All lines at and after the one containing "The width and", up to the end of the listing below, are to be printed exactly, with the pictures omitted.

____________________

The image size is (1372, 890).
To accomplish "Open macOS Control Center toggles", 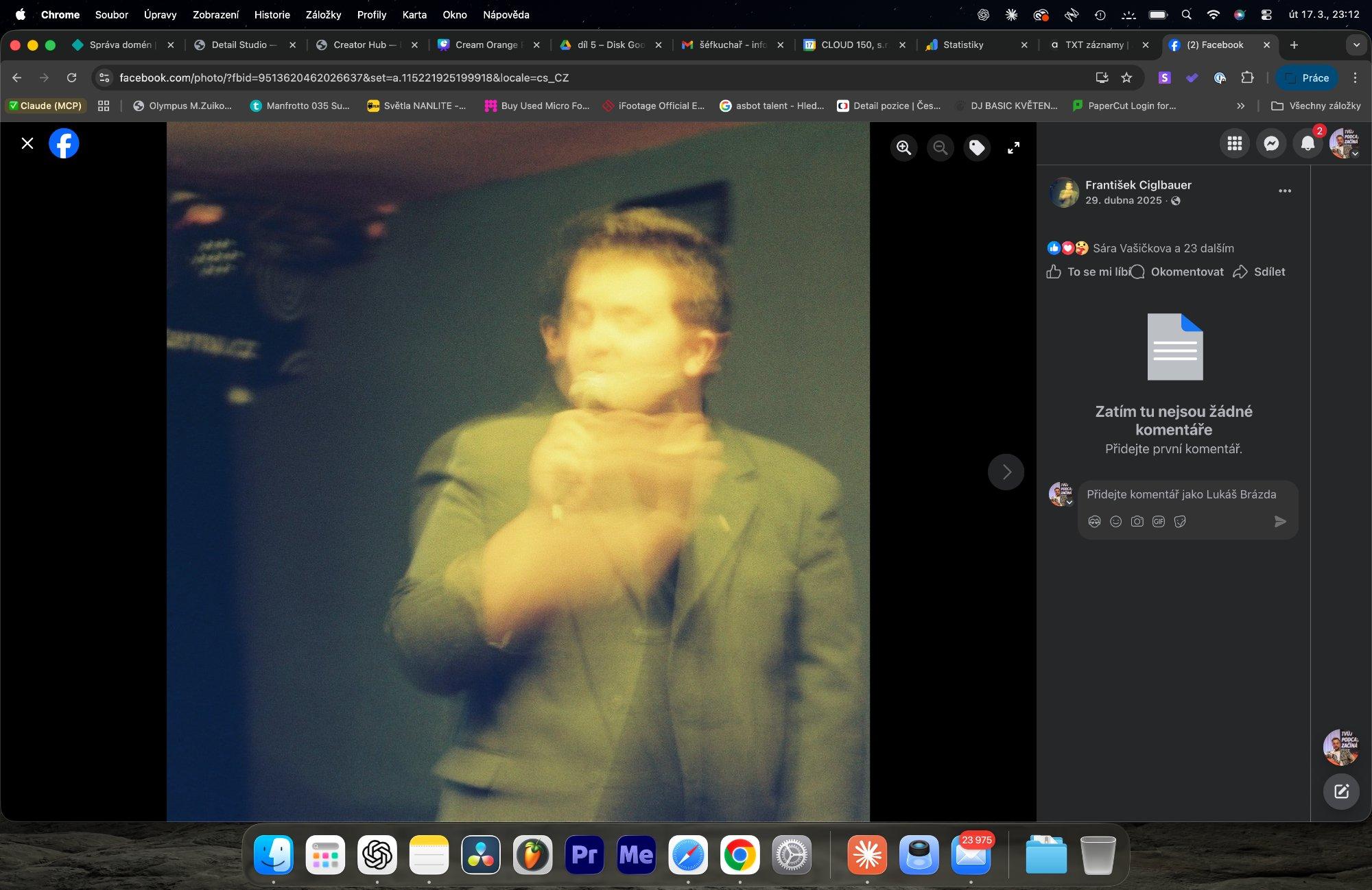I will pyautogui.click(x=1266, y=14).
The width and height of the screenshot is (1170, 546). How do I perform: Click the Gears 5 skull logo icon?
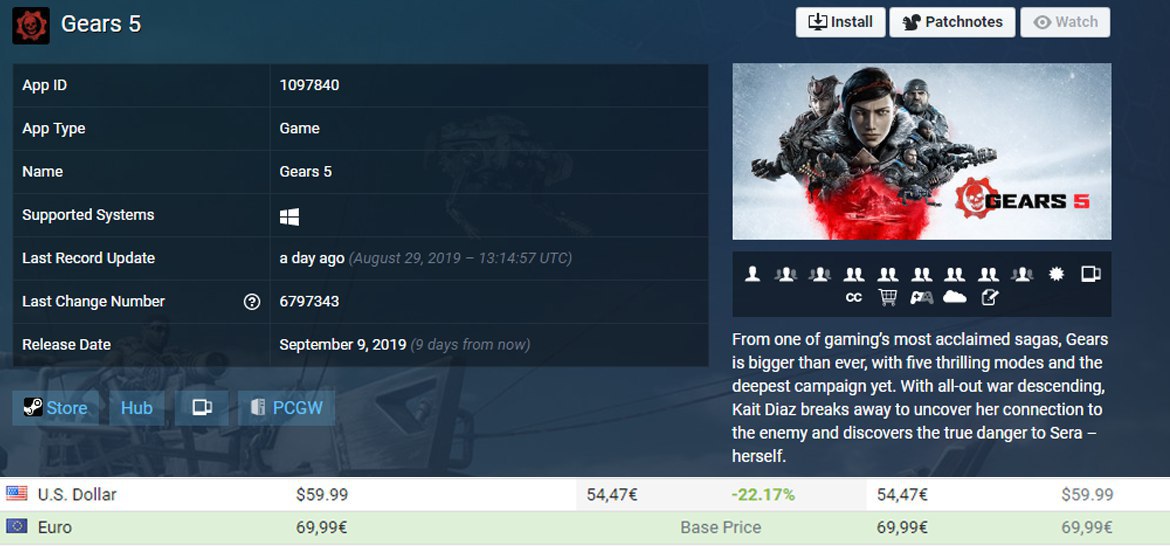(31, 25)
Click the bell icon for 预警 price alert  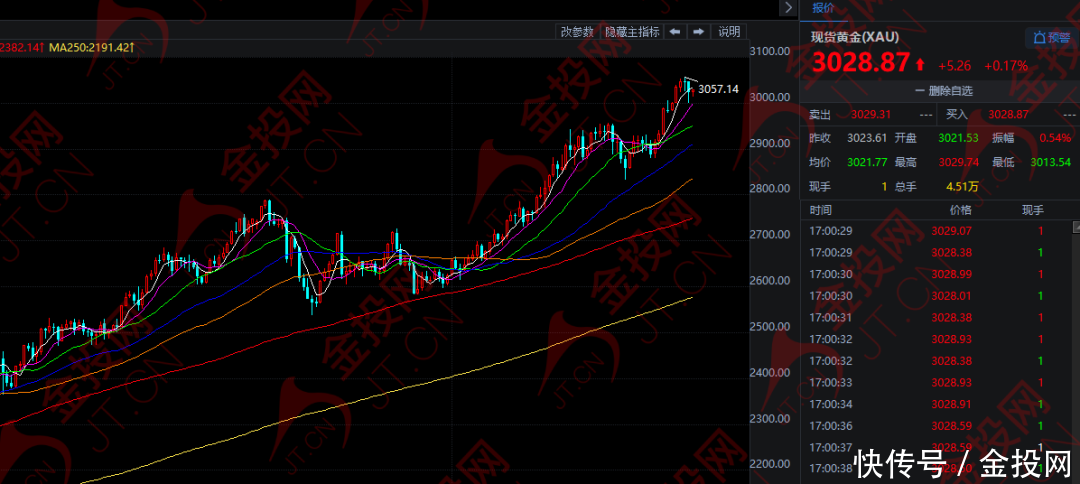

____________________

Solution to this task ▸
The width and height of the screenshot is (1170, 546). How do I perform: Click the Gears 5 skull logo icon?
(31, 25)
Click the bell icon for 预警 price alert  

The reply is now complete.